India mulls annual audit of raw material suppliers by drugmakers

Subject: Schemes

Section: Health

Context:

India is considering making it mandatory for drugmakers to audit their raw material suppliers, at least once a year.

What is the need for mandatory auditing?

Recently the World Health Organisation has flagged cough syrups made in India to death of several children in The Gambia and Uzbekistan.

Proposed guidelines by the CDSCO:

The idea was mooted by the Central Drugs Standard Control Organisation (CDSCO) at a meeting on revised Schedule M (GMP).
The proposed annual audit will replace the existing self inspection, quality audits and supplier audits whose frequency is routine and on specific occasions such as product recall or inspection by the licensing authority (LA).
The supplier’s audit will cover raw material and packaging material.
The regulator listed excipient compatibility and stability studies, quality culture at all levels, data integrity as well as multi product manufacturing facilities and loan licensing among the concerns and challenges.
Under the proposed provision on product recall, the drugmakers will have to inform the LA and comply with a comprehensive system specified for prompt and effective recall.

Schedule M of Good manufacturing Practices (GMP):

Schedule M guides on Good Manufacturing Practices regarding company premises, quality control system, quality check laboratories, production, cleaning of equipment, housekeeping, cross-contamination, and other related topics.
Schedule M-I: Deals with the requirements of factory premises for manufacturing of Homeopathic preparations.
Schedule M-II: Deals with the requirements of premises, plant, and equipment for manufacture of cosmetics.
Schedule M-III: Deals with the requirements of premises, plant, and equipment for manufacture of Medical devices.

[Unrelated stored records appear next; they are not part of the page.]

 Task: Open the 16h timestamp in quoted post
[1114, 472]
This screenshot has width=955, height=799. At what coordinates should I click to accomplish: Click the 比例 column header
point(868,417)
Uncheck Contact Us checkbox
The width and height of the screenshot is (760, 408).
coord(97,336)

About WHO- Good Manufacturing Practice (GMP):

Good Manufacturing Practices (GMP, also referred to as ‘cGMP’ or ‘current Good Manufacturing Practice’) is the aspect of quality assurance that ensures that medicinal products are consistently produced and controlled to the quality standards appropriate to their intended use and as required by the product specification.
Complying with GMP will help avoid mix-ups, contamination, cross contamination, errors while ensuring quality of drugs, patient safety and building trust and confidence.